- [WORK TO COMPLETE] Pick up the forum thread about hand tools for rounding edges and cutting long sliding dovetails after its last sentence, and continue writing it.

===== EXTRACT TO READ =====

# What is the best hand tool for rounding edges and creating long sliding dovetails?



## tibi (6 Dec 2020)

Hello,

I would like to ask what is the most appropriate hand tool or a procedure with hand tools to round corners uniformly to get 2 - 3 mm radius (e.g. on table legs or tabletop edge)?






The second question is what hand tools can be used to create longer sliding dovetails ( e.g. 60 cm wide board that is dovetailed to the tabletop of the office desk like in the picture below). I cannot saw this width with a hand saw.





I would like to work with hand tools only and I do not want to buy a powered router to get those operations done due to the noise and dust. Is there any effective way how to do it with buying only a minimal number of additional handtools?

Thank you.


----------



## Ttrees (6 Dec 2020)

Here is a thread on the sliding dovetail, depending if its a stopped groove might suggest the use of that particular saw or the western equivalent for floor boards.








Cutting a groove at an angle with hand tools.


Recessed tenon? Of course, thats only bluff, you all know I know nothing about REAL woodworking =D> =D> :roll: 8) You've lost me there Bob, a tenon that somehow fits into the rest of the wood? No, don't get it. Could we have a drawing? And maybe a series of YouTube videos? :D :wink:




www.ukworkshop.co.uk




or


I'd use a plane for the round over, maybe followed by a custom beading scraper tool made from a throwaway hard point saw plate.

Tom


----------



## thetyreman (7 Dec 2020)

a handplane can be used to round off all corners and create bullnoses, simply draw on the curve you want, and plane away to your lines, it's quite simple, or just do it by eye.

===== EXERCISE DATA =====

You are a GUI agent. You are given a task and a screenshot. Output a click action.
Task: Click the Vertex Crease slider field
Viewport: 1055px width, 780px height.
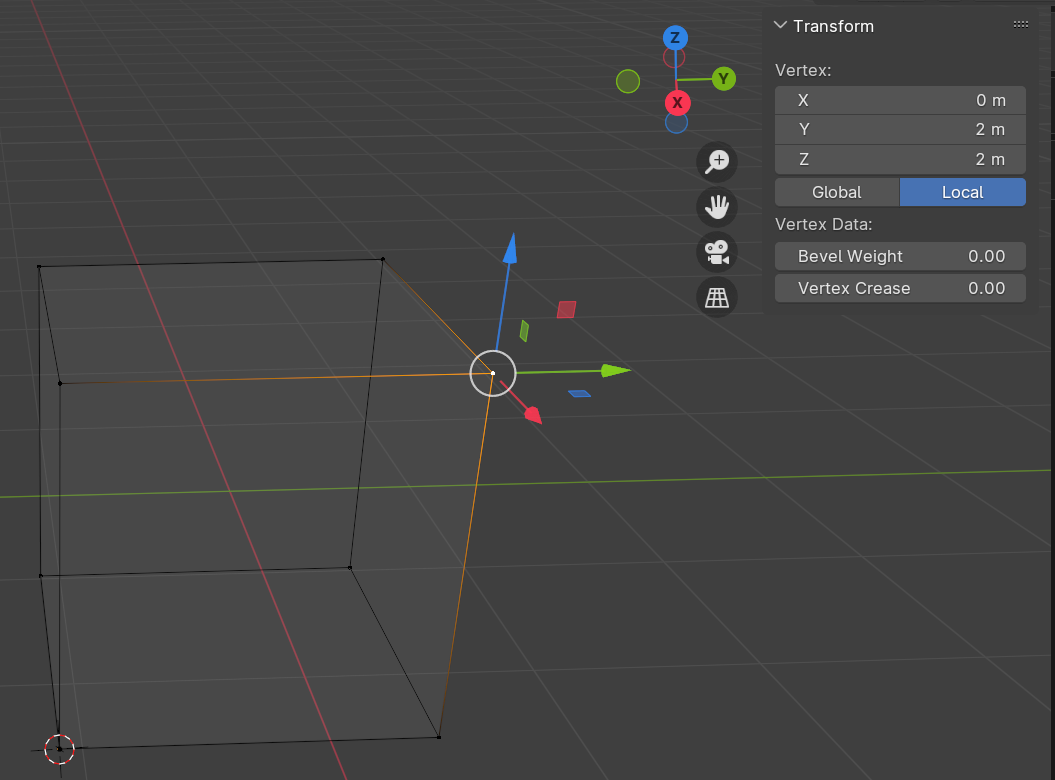click(900, 288)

=====

- [ANSWER SECTION]
For the sliding dovetails I would instead use a tapered housing joint but when it knocks all the way in it gets tighter, most of the time though I use a blind housing joint because it's easy and takes far less time to cut them, and if it's done right will never come apart once glued up.


----------



## heimlaga (7 Dec 2020)

The traditional way of cutting out the female part of sliding dovetails by hand is to use a special saw whose English name I cannot remember. It looks like this Kringla - gradsåg. I made mine from a blade from a Sandvik tenon saw fitted into a home made handle. Ulmia still make them and call them Grooving Saw in their catalogue.
You then use a chisel to remove the bulk of the waste and a router plane to smooth the bottom of the groove.

For the male part you use a dovetail plane. ECE still make good wooden dovetail planes. Making one at home is not too difficult either.


----------



## Cabinetman (7 Dec 2020)

Hi Heimlaga, The only saw I can think of that does that is a Gents saw, it’s a tenon saw but with a different handle to allow you to cut down into the wood without the handle getting in the way. Ian


----------



## alexalexander (7 Dec 2020)

I've cut these using a carcase saw - really just a large tenon saw - with a block of wood cut at the correct angle as a guide, and then cleaning out the groove with a router plane and chisel. The dovetails were cut using the same saw.


----------



## Just4Fun (7 Dec 2020)

tibi said:


> I would like to ask what is the most appropriate hand tool or a procedure with hand tools to round corners uniformly to get 2 - 3 mm radius (e.g. on table legs or tabletop edge)?


How much of this do you have to do and how long are the individual pieces?
If you don't have miles of edges to do and the pieces are long enough for a #4 plane to register, I would use that, at least initially. A good block plane might be better but I don't have one. Maybe follow up with a scratch stock and/or abrasive paper.

If the pieces are short I might go straight to a scratch stock.

If you have a lot of this to do you might use it as an excuse to buy an old moulding plane, or maybe make something. I have no great experience of that though.



> The second question is what hand tools can be used to create longer sliding dovetails ( e.g. 60 cm wide board that is dovetailed to the tabletop of the office desk like in the picture below). I cannot saw this width with a hand saw.


Why do you say you cannot saw this wide with a hand saw? What problems do you have? Is the problem with the groove or the tail that fits in the groove? I went through this learning curve a couple of years ago and I do this with a hand saw so I will describe how I do it. My process for the groove is:

1. Score the edge of the groove with a knife.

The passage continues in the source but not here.